Thu Aug 28 07:47:31 PDT 2025

================
@@ -807,6 +807,156 @@ struct GpuBarrierDistribution final : public gpu::WarpDistributionPattern {
   }
 };
 
+/// Distribute a scattered store op. The offsets argument is required.
+/// Both offset and mask vectors must be 1D and have #subgroup_size elements.
+/// The layouts are fixed and implicit: one offset/mask per lane.
+/// The pass changes the offset/mask vector shapes to a
+/// single-element vector, **it is assumed that their producer will also be
+/// distributed**. The payload vector also has a fixed distribution:
+///   no chunk size -> vector of one element.
+///   chunk size    -> vector of the innermost dimension of the SG-payload.
+/// Example 1 (no chunk size):
+///    %mask = producer_op : vector<16xi1>
+///    %offset = producer_op : vector<16xindex>
+///    xegpu.store %payload, %src[%offset], %mask : vector<16xf16>,
+///     memref<256xf16>, vector<16xindex>, vector<16xi1>
+/// To
+///    %mask = producer_op : vector<1xi1>
+///    %offset = producer_op : vector<1xindex>
+///    xegpu.store %payload, %src[%offset], %mask : vector<1xf16>,
+///     memref<256xf16>, vector<1xindex>, vector<1xi1>
+/// Example 2 (chunk size, same mask and offsets):
+///    xegpu.store %payload, %src[%offset], %mask <{chunk_size=8}> :
+///     vector<16x8xf16>, memref<256xf16>, vector<16xindex>, vector<16xi1>
+/// To
+///    xegpu.store %payload, %src[%offset], %mask <{chunk_size=8}> :
+///     vector<8xf16>, memref<256xf16>, vector<1xindex>, vector<1xi1>
+struct StoreDistribution final : public gpu::WarpDistributionPattern {
+  using gpu::WarpDistributionPattern::WarpDistributionPattern;
+  LogicalResult matchAndRewrite(gpu::WarpExecuteOnLane0Op warpOp,
+                                PatternRewriter &rewriter) const override {
+    Operation *lastNode = warpOp.getTerminator()->getPrevNode();
+    auto storeScatterOp = dyn_cast_or_null<xegpu::StoreScatterOp>(lastNode);
+    if (!storeScatterOp)
+      return failure();
+    auto offsets = storeScatterOp.getOffsets();
+    if (!offsets || !isa<VectorType>(offsets.getType()))
+      return rewriter.notifyMatchFailure(
+          storeScatterOp, "Store op must have a vector of offsets argument");
+    VectorType offsetsTy = cast<VectorType>(offsets.getType());
+    if (offsetsTy.getRank() != 1)
+      return rewriter.notifyMatchFailure(storeScatterOp,
+                                         "Expected 1D offsets vector");
+    VectorType storeVecTy = cast<VectorType>(storeScatterOp.getValueType());
+    assert(storeVecTy.getRank() <= 2 &&
+           "Expected at most 2D result at SG level");
+    VectorType distStoreVecTy;
+    if (storeVecTy.getRank() == 2)
----------------
akroviakov wrote:

It is `[16,1]`. I have updated the propagation logic to account for offsets. I have also added a layout-based distribution with a fallback to the existing solution. 
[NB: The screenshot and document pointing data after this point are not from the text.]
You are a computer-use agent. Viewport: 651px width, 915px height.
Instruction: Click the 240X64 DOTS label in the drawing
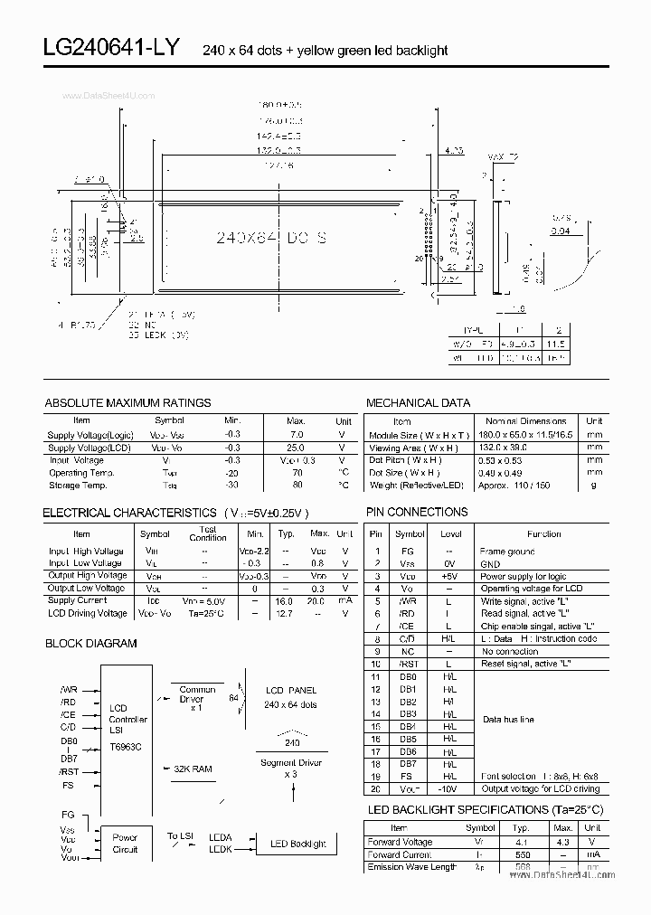[272, 238]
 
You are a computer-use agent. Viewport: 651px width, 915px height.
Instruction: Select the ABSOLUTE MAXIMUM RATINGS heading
[127, 403]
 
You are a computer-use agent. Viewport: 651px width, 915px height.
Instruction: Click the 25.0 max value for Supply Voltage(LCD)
[296, 448]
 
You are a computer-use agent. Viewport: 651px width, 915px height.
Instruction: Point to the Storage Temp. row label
[78, 486]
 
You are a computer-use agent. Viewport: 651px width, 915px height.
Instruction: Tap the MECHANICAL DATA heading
[418, 403]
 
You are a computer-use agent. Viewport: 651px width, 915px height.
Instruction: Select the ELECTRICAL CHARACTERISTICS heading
[129, 513]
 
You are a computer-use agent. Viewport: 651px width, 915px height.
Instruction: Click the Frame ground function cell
[507, 551]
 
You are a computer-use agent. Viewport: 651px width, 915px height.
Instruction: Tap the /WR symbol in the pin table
[410, 600]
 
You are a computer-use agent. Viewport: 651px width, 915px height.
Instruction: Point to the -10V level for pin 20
[450, 788]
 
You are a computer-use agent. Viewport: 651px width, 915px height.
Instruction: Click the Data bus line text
[508, 720]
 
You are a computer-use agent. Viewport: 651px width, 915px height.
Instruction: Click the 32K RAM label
[193, 769]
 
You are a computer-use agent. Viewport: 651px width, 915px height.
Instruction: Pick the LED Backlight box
[298, 844]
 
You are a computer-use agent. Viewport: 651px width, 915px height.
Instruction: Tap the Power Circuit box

> layout assigned to offsets (byt propagation logic)

The propagation does its job at pushing the default mask/offset layout to producers, not preserving it for later passes. To use the layout at distribution, we have to manually specify it per operand anyway. So we get the overhead both in the pass and for the user.
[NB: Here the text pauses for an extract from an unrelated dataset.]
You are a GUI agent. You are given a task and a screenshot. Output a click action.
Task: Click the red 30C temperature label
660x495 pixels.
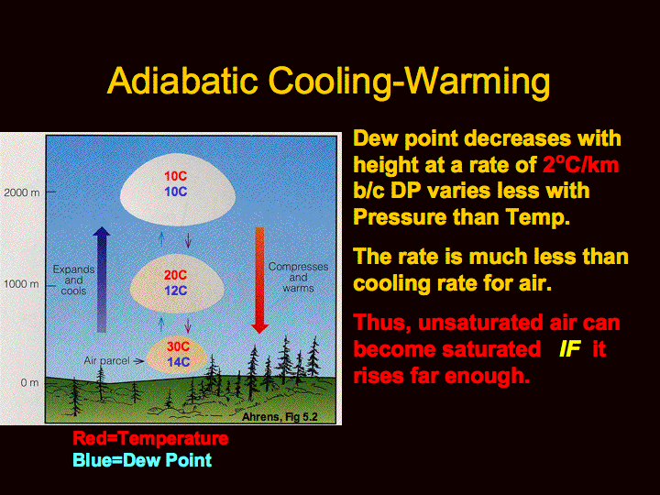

> I understand that the layout is not useful here. But it is better to keep this logic in a single place.

It looks like we try to solve a trivial problem by applying a generic solution (instead of a correspondingly trivial one) with its dependencies. A user has to manually specify properly named attributes that are always the same, and now it is also the compiler's job to make sure the user specified the default and only possible layout?

I thought layouts exist so that a user can communicate some detail to the compiler, not the other way around.

In any case, I see the merit in asking for a uniform distribution logic, and it is implemented now. However, the user experience also needs to improve.

https://github.com/llvm/llvm-project/pull/154949